_Short task_
Copy each of the rows below word for word, with nothing left out or changed.

_Data supplied_

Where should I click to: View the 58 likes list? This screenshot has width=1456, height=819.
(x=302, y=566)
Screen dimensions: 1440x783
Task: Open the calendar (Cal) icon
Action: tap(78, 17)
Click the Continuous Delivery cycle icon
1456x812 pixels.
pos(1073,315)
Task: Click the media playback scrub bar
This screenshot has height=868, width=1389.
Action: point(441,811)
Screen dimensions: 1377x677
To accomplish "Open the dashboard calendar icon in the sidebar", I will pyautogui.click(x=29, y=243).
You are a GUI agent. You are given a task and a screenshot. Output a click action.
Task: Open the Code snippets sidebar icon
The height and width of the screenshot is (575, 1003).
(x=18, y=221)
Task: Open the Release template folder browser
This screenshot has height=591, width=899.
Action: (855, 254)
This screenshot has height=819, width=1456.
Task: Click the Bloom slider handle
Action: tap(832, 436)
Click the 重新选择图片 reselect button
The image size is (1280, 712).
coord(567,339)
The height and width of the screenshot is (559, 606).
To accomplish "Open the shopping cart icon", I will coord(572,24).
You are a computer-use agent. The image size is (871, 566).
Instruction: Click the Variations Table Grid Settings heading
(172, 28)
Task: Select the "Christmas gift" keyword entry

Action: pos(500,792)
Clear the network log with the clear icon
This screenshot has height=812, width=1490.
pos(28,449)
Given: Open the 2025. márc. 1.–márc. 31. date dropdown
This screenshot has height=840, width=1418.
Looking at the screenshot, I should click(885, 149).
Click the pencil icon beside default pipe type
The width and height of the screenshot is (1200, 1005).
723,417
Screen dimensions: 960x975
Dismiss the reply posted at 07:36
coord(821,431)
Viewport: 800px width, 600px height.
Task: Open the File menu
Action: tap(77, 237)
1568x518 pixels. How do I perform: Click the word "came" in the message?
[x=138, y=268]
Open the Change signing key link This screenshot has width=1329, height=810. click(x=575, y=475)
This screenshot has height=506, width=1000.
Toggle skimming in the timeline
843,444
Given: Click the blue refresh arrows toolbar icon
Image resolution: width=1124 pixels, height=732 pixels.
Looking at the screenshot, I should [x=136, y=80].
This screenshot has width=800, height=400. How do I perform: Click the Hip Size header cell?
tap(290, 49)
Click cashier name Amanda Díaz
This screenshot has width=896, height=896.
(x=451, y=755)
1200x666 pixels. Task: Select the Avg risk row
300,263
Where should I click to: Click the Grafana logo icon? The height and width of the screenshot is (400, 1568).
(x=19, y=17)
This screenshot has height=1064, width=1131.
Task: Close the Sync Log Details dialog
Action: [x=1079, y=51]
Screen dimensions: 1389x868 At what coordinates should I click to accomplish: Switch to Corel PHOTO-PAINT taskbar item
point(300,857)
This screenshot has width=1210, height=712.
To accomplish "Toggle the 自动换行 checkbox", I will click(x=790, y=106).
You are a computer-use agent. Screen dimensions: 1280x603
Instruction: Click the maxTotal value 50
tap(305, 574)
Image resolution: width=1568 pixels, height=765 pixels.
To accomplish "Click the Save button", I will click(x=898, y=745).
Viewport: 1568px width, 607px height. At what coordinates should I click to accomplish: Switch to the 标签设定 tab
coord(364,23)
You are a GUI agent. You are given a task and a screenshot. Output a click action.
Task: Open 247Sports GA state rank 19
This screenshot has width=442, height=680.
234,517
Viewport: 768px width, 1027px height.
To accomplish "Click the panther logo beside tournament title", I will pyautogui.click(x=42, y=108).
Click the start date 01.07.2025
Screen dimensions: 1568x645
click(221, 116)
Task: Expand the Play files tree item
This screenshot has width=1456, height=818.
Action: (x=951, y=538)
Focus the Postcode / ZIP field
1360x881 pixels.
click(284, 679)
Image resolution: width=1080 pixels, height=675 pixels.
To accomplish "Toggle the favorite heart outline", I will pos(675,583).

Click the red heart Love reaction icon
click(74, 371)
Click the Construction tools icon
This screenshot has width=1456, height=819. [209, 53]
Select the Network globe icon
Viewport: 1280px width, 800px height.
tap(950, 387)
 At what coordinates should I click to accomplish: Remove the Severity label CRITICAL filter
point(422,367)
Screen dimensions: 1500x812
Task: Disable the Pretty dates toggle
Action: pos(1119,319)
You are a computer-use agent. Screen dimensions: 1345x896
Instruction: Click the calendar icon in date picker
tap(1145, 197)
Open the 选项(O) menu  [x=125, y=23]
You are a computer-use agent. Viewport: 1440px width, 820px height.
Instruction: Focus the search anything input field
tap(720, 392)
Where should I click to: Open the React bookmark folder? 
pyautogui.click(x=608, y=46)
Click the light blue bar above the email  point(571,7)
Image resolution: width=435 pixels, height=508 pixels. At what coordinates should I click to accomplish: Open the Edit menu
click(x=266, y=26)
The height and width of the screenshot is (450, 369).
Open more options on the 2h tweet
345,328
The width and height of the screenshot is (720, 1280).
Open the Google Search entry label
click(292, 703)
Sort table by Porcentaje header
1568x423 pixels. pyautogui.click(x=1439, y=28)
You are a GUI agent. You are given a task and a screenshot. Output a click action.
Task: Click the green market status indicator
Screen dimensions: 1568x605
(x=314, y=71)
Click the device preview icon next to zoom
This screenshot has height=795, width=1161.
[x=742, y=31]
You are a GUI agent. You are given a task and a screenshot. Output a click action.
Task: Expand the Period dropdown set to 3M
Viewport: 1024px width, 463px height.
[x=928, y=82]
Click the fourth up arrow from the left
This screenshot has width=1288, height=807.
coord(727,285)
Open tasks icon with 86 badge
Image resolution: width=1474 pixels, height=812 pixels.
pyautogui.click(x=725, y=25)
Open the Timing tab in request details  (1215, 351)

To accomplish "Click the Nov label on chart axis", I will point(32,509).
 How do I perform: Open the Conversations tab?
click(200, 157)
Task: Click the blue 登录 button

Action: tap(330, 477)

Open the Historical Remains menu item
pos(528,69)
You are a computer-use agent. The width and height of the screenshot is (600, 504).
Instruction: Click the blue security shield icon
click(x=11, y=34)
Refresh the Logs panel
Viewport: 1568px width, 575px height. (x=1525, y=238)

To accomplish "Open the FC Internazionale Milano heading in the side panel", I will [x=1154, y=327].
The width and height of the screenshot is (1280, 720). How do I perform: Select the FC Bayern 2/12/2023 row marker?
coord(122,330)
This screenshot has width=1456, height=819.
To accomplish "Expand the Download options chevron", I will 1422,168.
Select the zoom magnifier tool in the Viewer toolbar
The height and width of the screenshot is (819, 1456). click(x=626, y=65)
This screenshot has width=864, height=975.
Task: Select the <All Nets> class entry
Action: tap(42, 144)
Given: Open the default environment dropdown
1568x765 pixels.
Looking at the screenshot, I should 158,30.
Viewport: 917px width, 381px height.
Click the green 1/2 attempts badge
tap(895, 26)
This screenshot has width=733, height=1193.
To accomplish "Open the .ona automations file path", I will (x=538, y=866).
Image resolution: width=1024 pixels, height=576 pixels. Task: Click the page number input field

_Output for this task_
Where should I click to: View the 58 likes list? This screenshot has width=1456, height=819.
(x=302, y=566)
Screen dimensions: 1440x783
Task: Open the calendar (Cal) icon
Action: tap(78, 17)
Click the Continuous Delivery cycle icon
1456x812 pixels.
pos(1073,315)
Task: Click the media playback scrub bar
This screenshot has height=868, width=1389.
Action: point(441,811)
Screen dimensions: 1377x677
To accomplish "Open the dashboard calendar icon in the sidebar", I will pyautogui.click(x=29, y=243).
You are a GUI agent. You are given a task and a screenshot. Output a click action.
Task: Open the Code snippets sidebar icon
The height and width of the screenshot is (575, 1003).
(x=18, y=221)
Task: Open the Release template folder browser
This screenshot has height=591, width=899.
Action: (855, 254)
This screenshot has height=819, width=1456.
Task: Click the Bloom slider handle
Action: tap(832, 436)
Click the 重新选择图片 reselect button
The image size is (1280, 712).
coord(567,339)
The height and width of the screenshot is (559, 606).
To accomplish "Open the shopping cart icon", I will coord(572,24).
You are a computer-use agent. The image size is (871, 566).
Instruction: Click the Variations Table Grid Settings heading
(172, 28)
Task: Select the "Christmas gift" keyword entry

Action: pos(500,792)
Clear the network log with the clear icon
This screenshot has height=812, width=1490.
pos(28,449)
Given: Open the 2025. márc. 1.–márc. 31. date dropdown
This screenshot has height=840, width=1418.
Looking at the screenshot, I should click(885, 149).
Click the pencil icon beside default pipe type
The width and height of the screenshot is (1200, 1005).
723,417
Screen dimensions: 960x975
Dismiss the reply posted at 07:36
coord(821,431)
Viewport: 800px width, 600px height.
Task: Open the File menu
Action: tap(77, 237)
1568x518 pixels. How do I perform: Click the word "came" in the message?
[x=138, y=268]
Open the Change signing key link This screenshot has width=1329, height=810. click(x=575, y=475)
This screenshot has height=506, width=1000.
Toggle skimming in the timeline
843,444
Given: Click the blue refresh arrows toolbar icon
Image resolution: width=1124 pixels, height=732 pixels.
Looking at the screenshot, I should [x=136, y=80].
This screenshot has width=800, height=400. How do I perform: Click the Hip Size header cell?
tap(290, 49)
Click cashier name Amanda Díaz
This screenshot has width=896, height=896.
(x=451, y=755)
1200x666 pixels. Task: Select the Avg risk row
300,263
Where should I click to: Click the Grafana logo icon? The height and width of the screenshot is (400, 1568).
(x=19, y=17)
This screenshot has height=1064, width=1131.
Task: Close the Sync Log Details dialog
Action: [x=1079, y=51]
Screen dimensions: 1389x868 At what coordinates should I click to accomplish: Switch to Corel PHOTO-PAINT taskbar item
point(300,857)
This screenshot has width=1210, height=712.
To accomplish "Toggle the 自动换行 checkbox", I will click(x=790, y=106).
You are a computer-use agent. Screen dimensions: 1280x603
Instruction: Click the maxTotal value 50
tap(305, 574)
Image resolution: width=1568 pixels, height=765 pixels.
To accomplish "Click the Save button", I will click(x=898, y=745).
Viewport: 1568px width, 607px height. At what coordinates should I click to accomplish: Switch to the 标签设定 tab
coord(364,23)
You are a GUI agent. You are given a task and a screenshot. Output a click action.
Task: Open 247Sports GA state rank 19
This screenshot has width=442, height=680.
234,517
Viewport: 768px width, 1027px height.
To accomplish "Click the panther logo beside tournament title", I will pyautogui.click(x=42, y=108).
Click the start date 01.07.2025
Screen dimensions: 1568x645
click(221, 116)
Task: Expand the Play files tree item
This screenshot has width=1456, height=818.
Action: (x=951, y=538)
Focus the Postcode / ZIP field
1360x881 pixels.
click(284, 679)
Image resolution: width=1080 pixels, height=675 pixels.
To accomplish "Toggle the favorite heart outline", I will pos(675,583).

Click the red heart Love reaction icon
click(74, 371)
Click the Construction tools icon
This screenshot has width=1456, height=819. [209, 53]
Select the Network globe icon
Viewport: 1280px width, 800px height.
tap(950, 387)
 At what coordinates should I click to accomplish: Remove the Severity label CRITICAL filter
point(422,367)
Screen dimensions: 1500x812
Task: Disable the Pretty dates toggle
Action: pos(1119,319)
You are a computer-use agent. Screen dimensions: 1345x896
Instruction: Click the calendar icon in date picker
tap(1145, 197)
Open the 选项(O) menu  [x=125, y=23]
You are a computer-use agent. Viewport: 1440px width, 820px height.
Instruction: Focus the search anything input field
tap(720, 392)
Where should I click to: Open the React bookmark folder? 
pyautogui.click(x=608, y=46)
Click the light blue bar above the email  point(571,7)
Image resolution: width=435 pixels, height=508 pixels. At what coordinates should I click to accomplish: Open the Edit menu
click(x=266, y=26)
The height and width of the screenshot is (450, 369).
Open more options on the 2h tweet
345,328
The width and height of the screenshot is (720, 1280).
Open the Google Search entry label
click(292, 703)
Sort table by Porcentaje header
1568x423 pixels. pyautogui.click(x=1439, y=28)
You are a GUI agent. You are given a task and a screenshot. Output a click action.
Task: Click the green market status indicator
Screen dimensions: 1568x605
(x=314, y=71)
Click the device preview icon next to zoom
This screenshot has height=795, width=1161.
[x=742, y=31]
You are a GUI agent. You are given a task and a screenshot. Output a click action.
Task: Expand the Period dropdown set to 3M
Viewport: 1024px width, 463px height.
[x=928, y=82]
Click the fourth up arrow from the left
This screenshot has width=1288, height=807.
coord(727,285)
Open tasks icon with 86 badge
Image resolution: width=1474 pixels, height=812 pixels.
pyautogui.click(x=725, y=25)
Open the Timing tab in request details  (1215, 351)

To accomplish "Click the Nov label on chart axis", I will point(32,509).
 How do I perform: Open the Conversations tab?
click(200, 157)
Task: Click the blue 登录 button

Action: tap(330, 477)

Open the Historical Remains menu item
pos(528,69)
You are a computer-use agent. The width and height of the screenshot is (600, 504).
Instruction: Click the blue security shield icon
click(x=11, y=34)
Refresh the Logs panel
Viewport: 1568px width, 575px height. (x=1525, y=238)

To accomplish "Open the FC Internazionale Milano heading in the side panel", I will [x=1154, y=327].
The width and height of the screenshot is (1280, 720). How do I perform: Select the FC Bayern 2/12/2023 row marker?
coord(122,330)
This screenshot has width=1456, height=819.
To accomplish "Expand the Download options chevron", I will 1422,168.
Select the zoom magnifier tool in the Viewer toolbar
The height and width of the screenshot is (819, 1456). click(x=626, y=65)
This screenshot has width=864, height=975.
Task: Select the <All Nets> class entry
Action: tap(42, 144)
Given: Open the default environment dropdown
1568x765 pixels.
Looking at the screenshot, I should 158,30.
Viewport: 917px width, 381px height.
Click the green 1/2 attempts badge
tap(895, 26)
This screenshot has width=733, height=1193.
To accomplish "Open the .ona automations file path", I will (x=538, y=866).
Image resolution: width=1024 pixels, height=576 pixels. Task: Click the page number input field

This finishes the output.